Data Science & Fraud Detection
Fraud Detection & It's Importance, How Models & Developed and Deployed, Rule Based Fraud Detection
This post was created with the assistance of @BowTiedBrothers. He comes from a strong research background. I highly suggest to go check him out, as he started from academia and recently transitioned to a full time data role.
He also helped me create the popular Interview preparation post.
Premise For This Post:
We’ll be discussing how AI models are developed and used to combat fraud, and some advantages and disadvantages of using these methods.
Table of Contents:
Conclusion
Fraud Detection, & It’s Importance
How Models Are Developed
How Models Are Used
Rule Based Fraud Detection
Some Pros & Cons
1 - Conclusion
Everyone's preferences are going to online transactions. This means there will be more chances for fraud to occur. The use of AI models in fraud detection is going to become essential to combat this fraud.

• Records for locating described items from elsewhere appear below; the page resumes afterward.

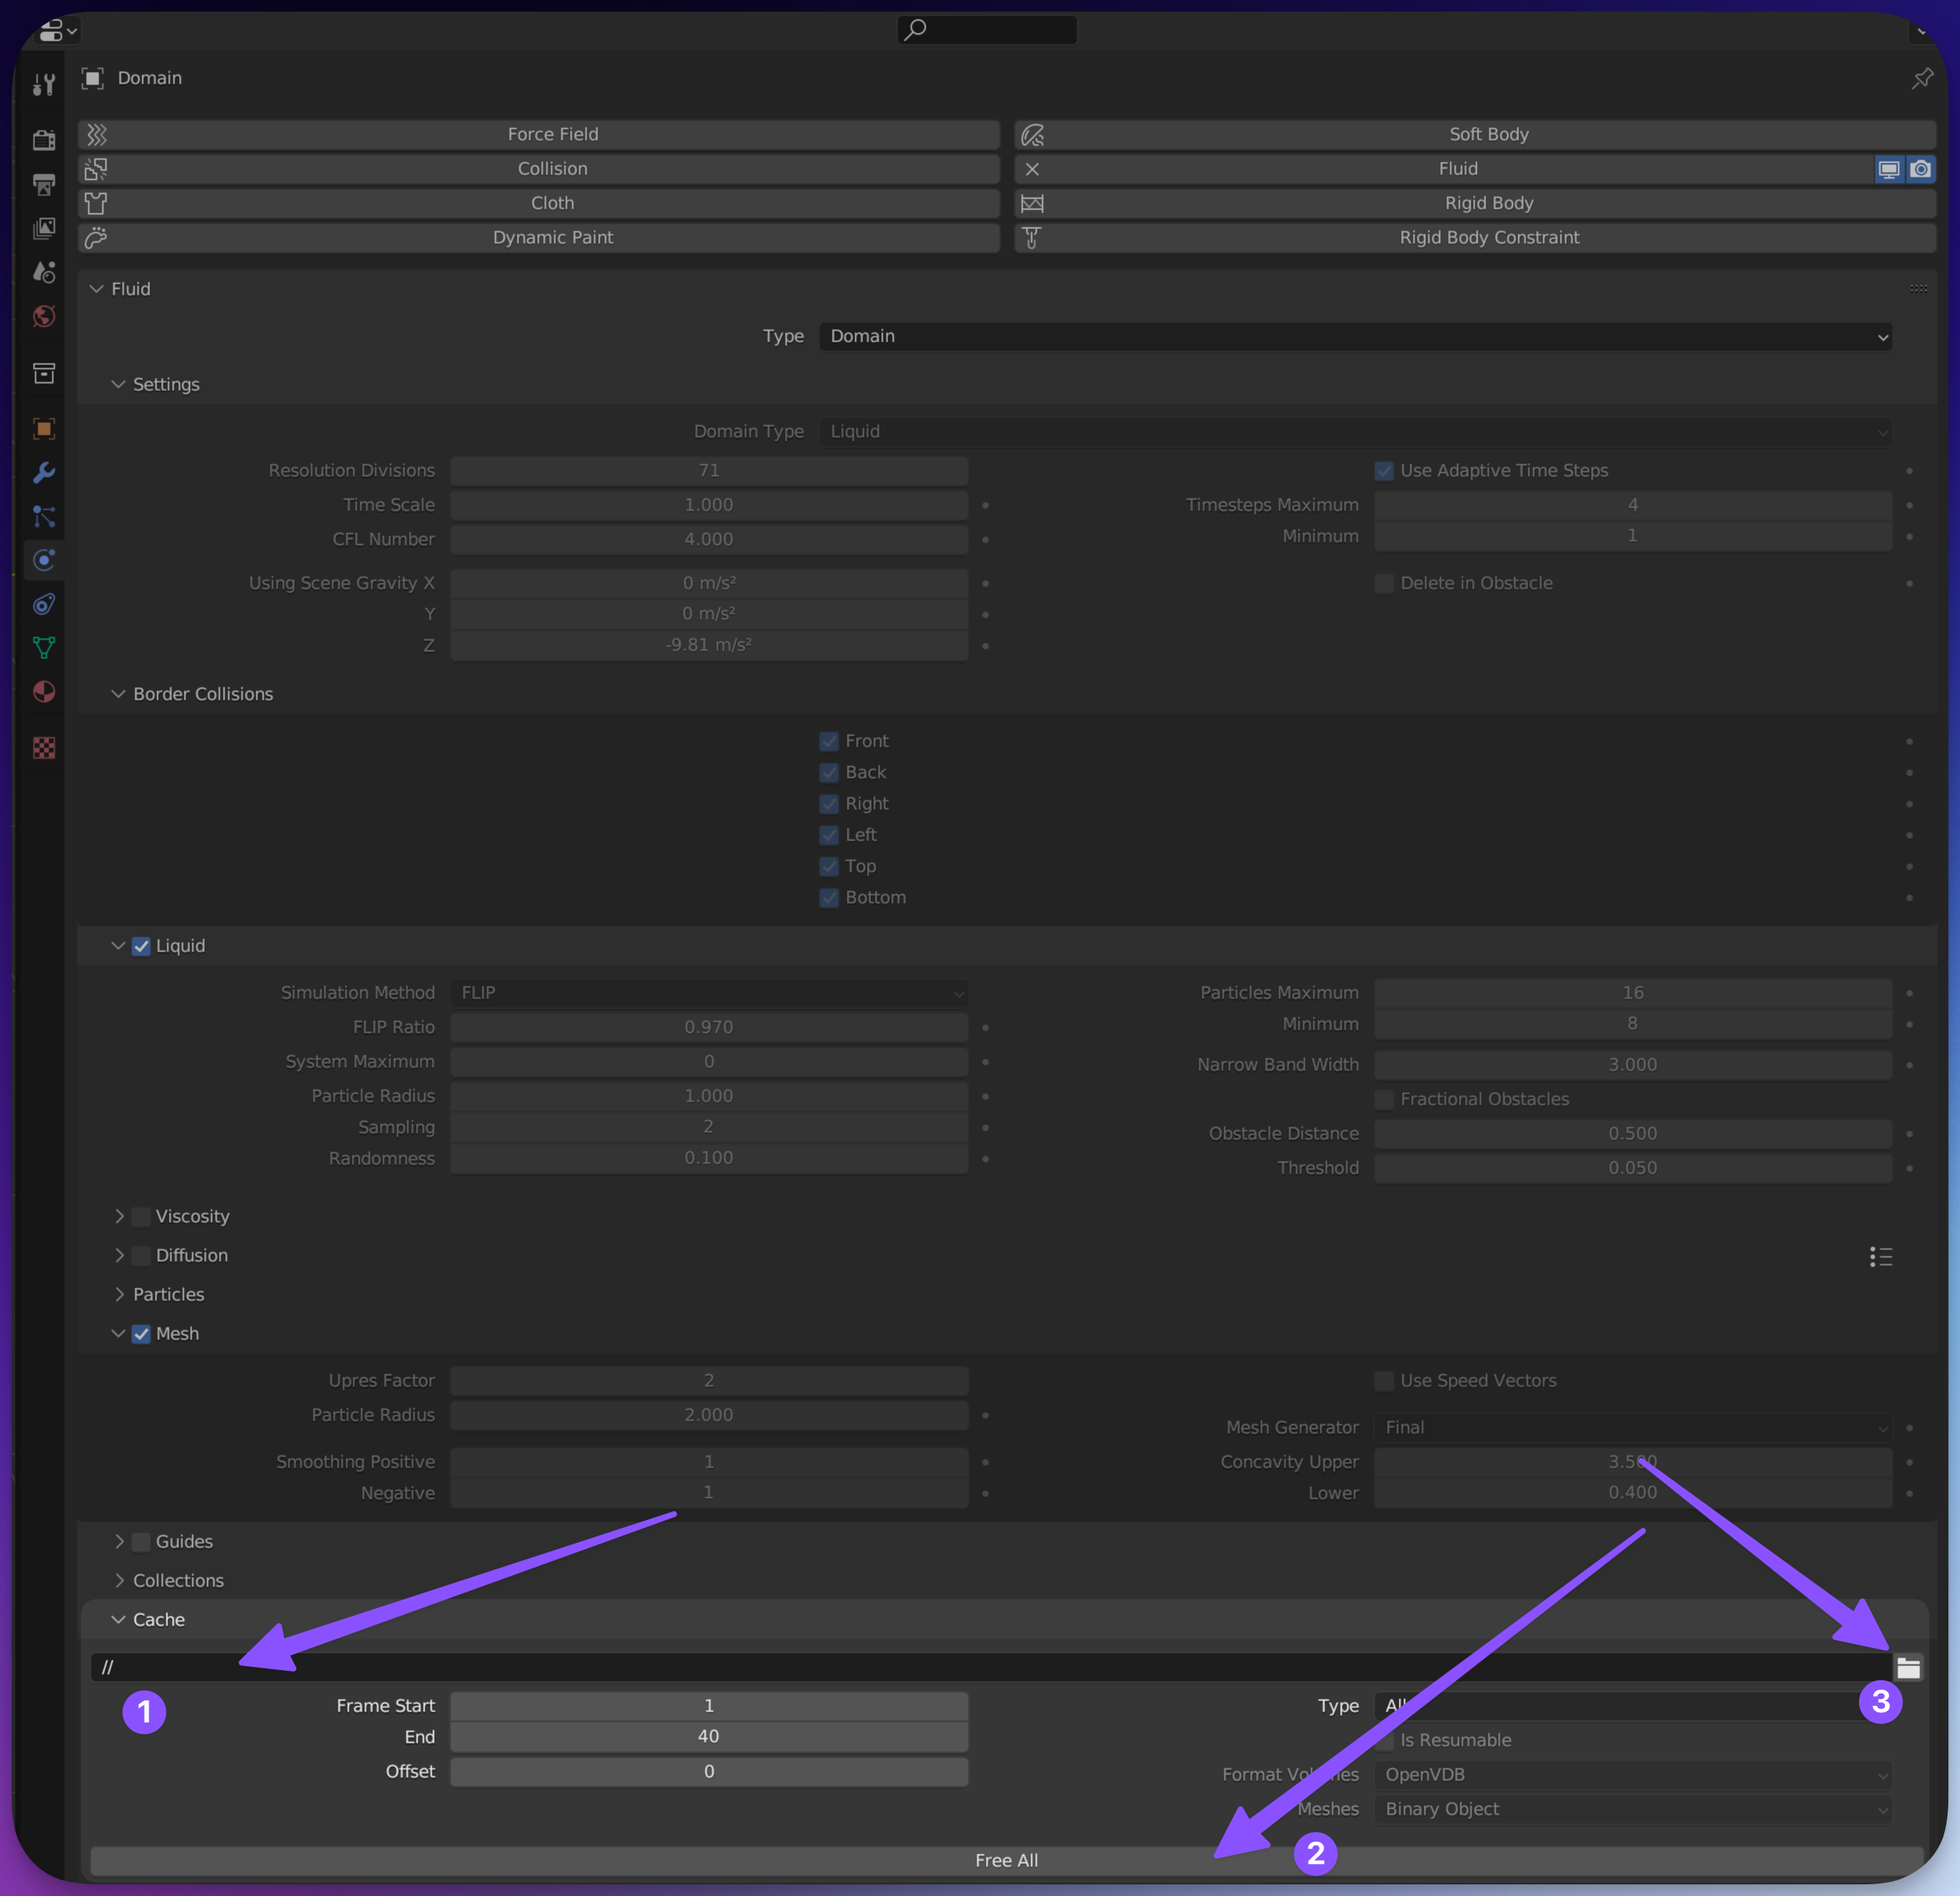Open the Tool properties tab
Image resolution: width=1960 pixels, height=1896 pixels.
click(x=43, y=85)
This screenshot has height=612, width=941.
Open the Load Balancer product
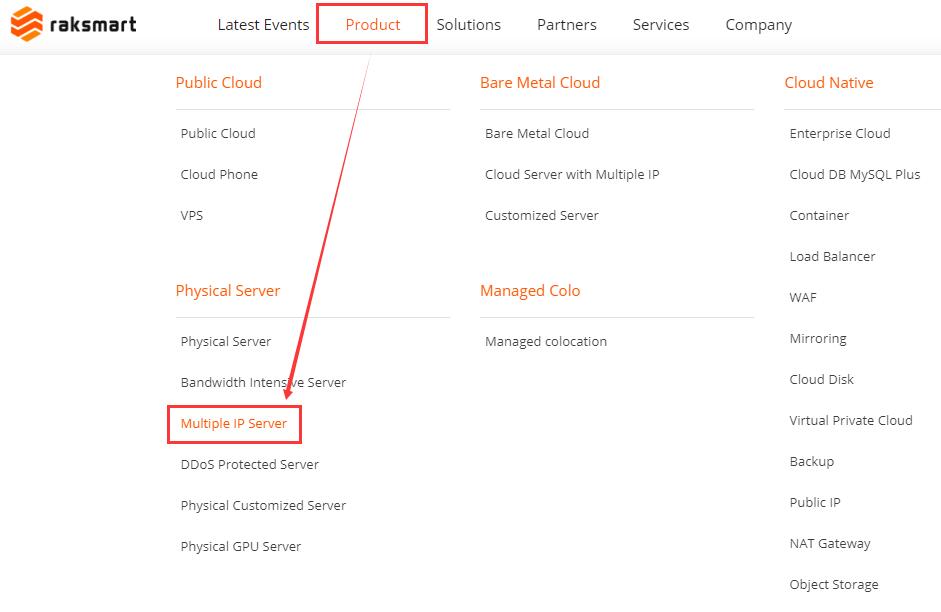click(832, 257)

What still remains is how human roles in the fraud detection process will continue to change. Or if they will be eliminated altogether.
2 - Fraud Detection & It’s Importance
Fraud detection is a process that identifies scams and prevents assets from being stolen. It can be done in a wide variety businesses, but the best examples are within banking and retail.
There are 2 types of frauds:
Monetary: Includes things like payment or transaction fraud
Non-monetary: Things like password reset or change of address request
Fraud detection works by using basic sets of heuristics or rules that get followed. For example: a price limit that denies transactions, or blocking IP addresses. These rules will only provide basic protection. This means that the bulk of the responsibility to be on the consumer. The customer needs to see if a fraudulent charge has been made in their name. If it has, they need to alert the business or bank.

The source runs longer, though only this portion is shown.